▶ **Records supplied**:
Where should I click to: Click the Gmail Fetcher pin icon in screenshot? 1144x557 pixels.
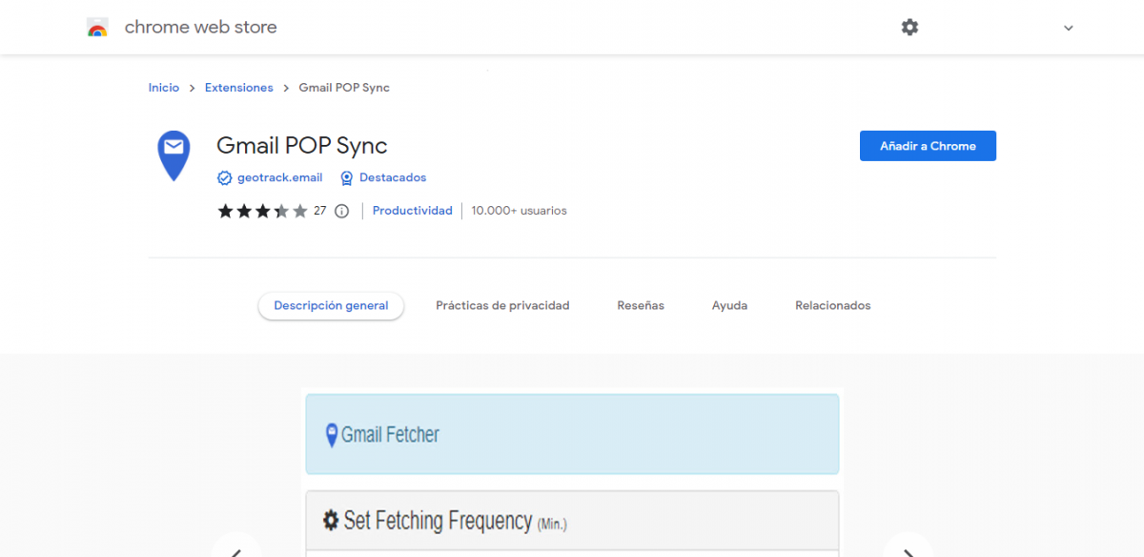[332, 435]
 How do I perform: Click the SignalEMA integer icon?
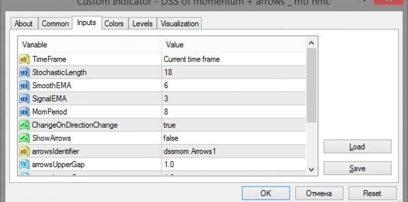[24, 99]
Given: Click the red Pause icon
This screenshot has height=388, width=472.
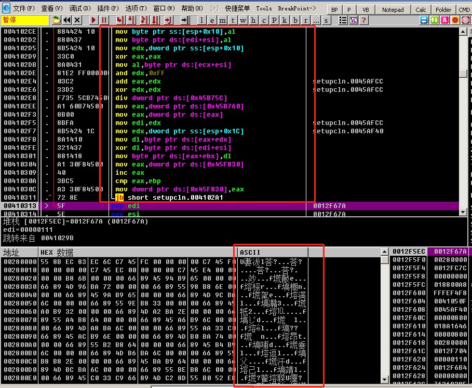Looking at the screenshot, I should coord(104,20).
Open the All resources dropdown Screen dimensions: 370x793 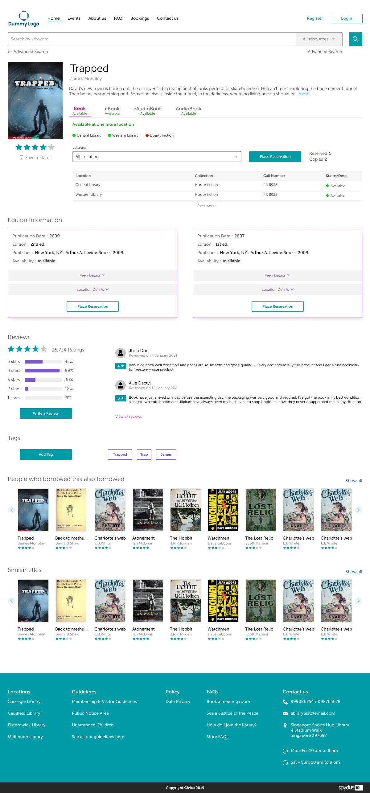pos(319,39)
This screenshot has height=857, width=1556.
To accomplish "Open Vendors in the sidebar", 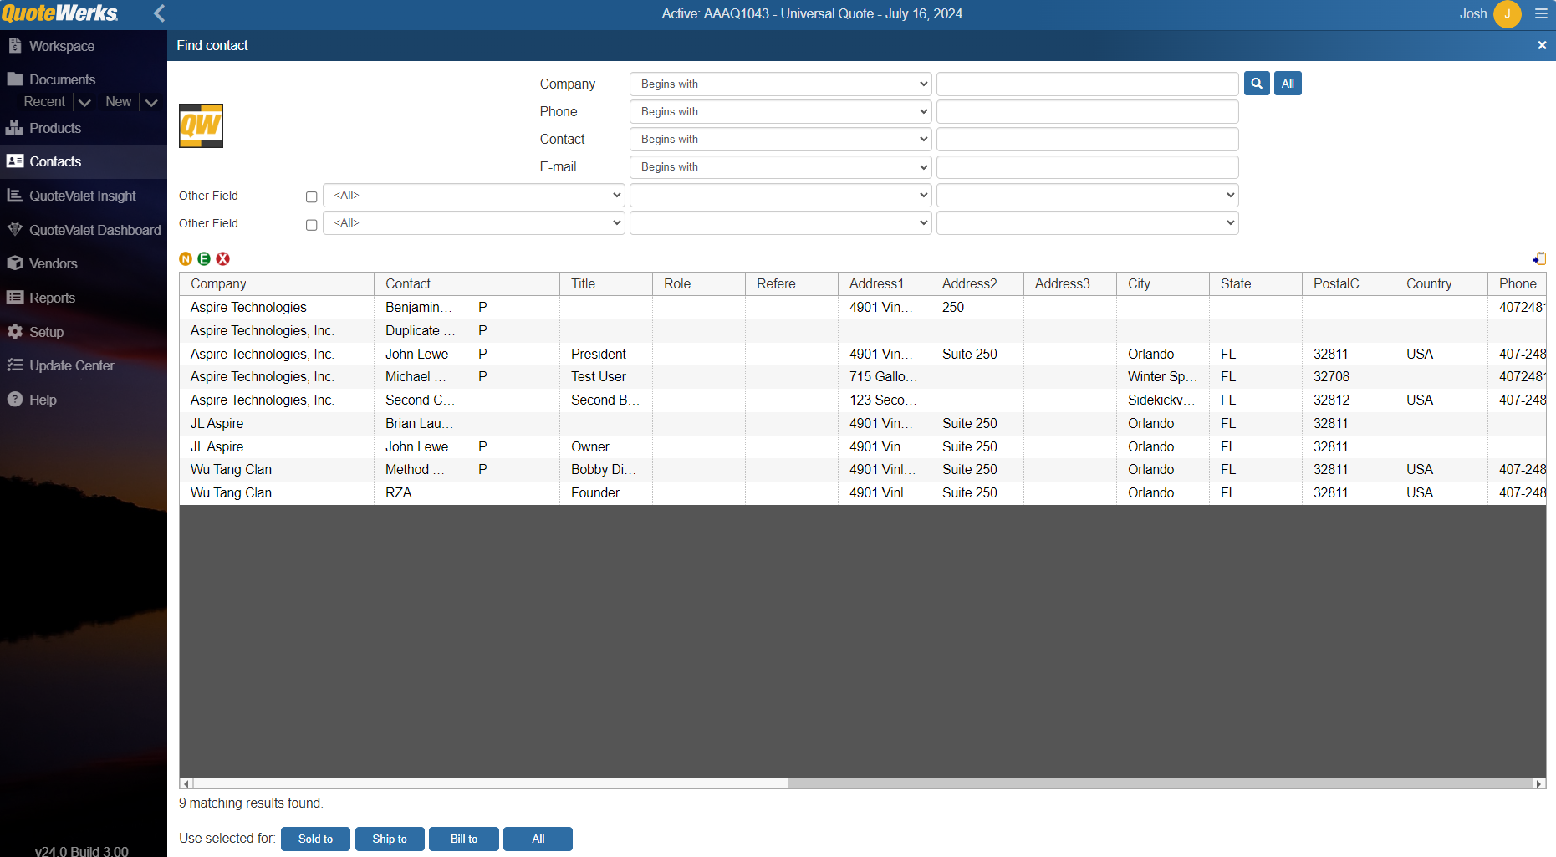I will tap(53, 263).
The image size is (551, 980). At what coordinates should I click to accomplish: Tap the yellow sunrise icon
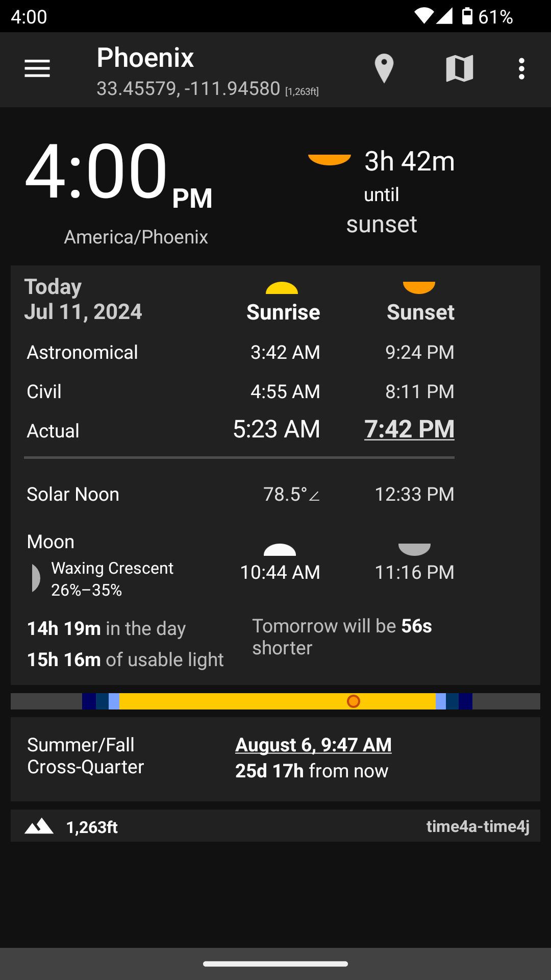tap(282, 288)
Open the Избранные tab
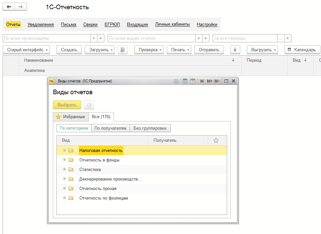This screenshot has width=321, height=234. [x=71, y=117]
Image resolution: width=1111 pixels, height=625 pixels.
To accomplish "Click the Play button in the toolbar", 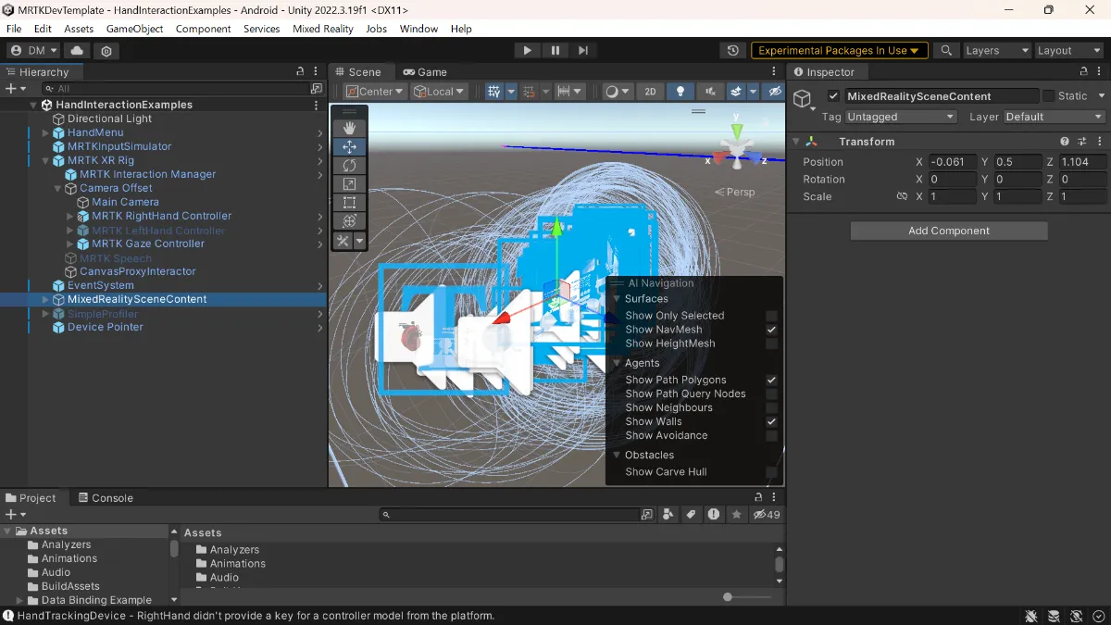I will point(527,51).
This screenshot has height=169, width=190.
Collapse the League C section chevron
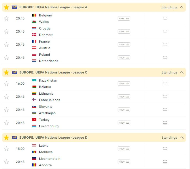coord(182,72)
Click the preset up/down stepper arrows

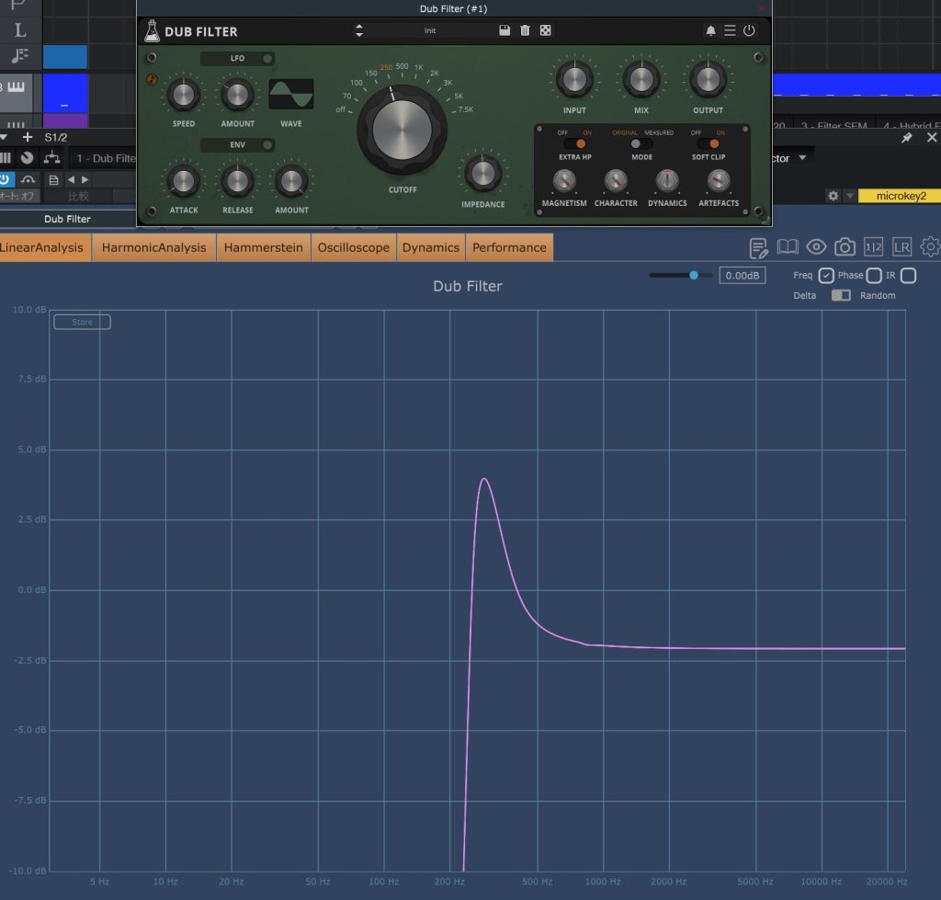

▶ **Task to complete**: Could you write out verbatim only those lines that run from the line containing "Collapse the League C section chevron" through the end of the listing above, both included, without the pictures?

▶ **Finished task**:
Collapse the League C section chevron
coord(182,72)
Click the preset up/down stepper arrows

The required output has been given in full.